__WHAT TO WORK ON__:
Every record must come back exactly as given.

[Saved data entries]
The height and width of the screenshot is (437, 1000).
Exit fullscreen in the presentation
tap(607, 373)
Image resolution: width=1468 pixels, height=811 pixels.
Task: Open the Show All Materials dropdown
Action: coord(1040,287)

__YOUR SOLUTION__:
The height and width of the screenshot is (437, 1000).
Exit fullscreen in the presentation
tap(607, 373)
Image resolution: width=1468 pixels, height=811 pixels.
Task: Open the Show All Materials dropdown
Action: coord(1040,287)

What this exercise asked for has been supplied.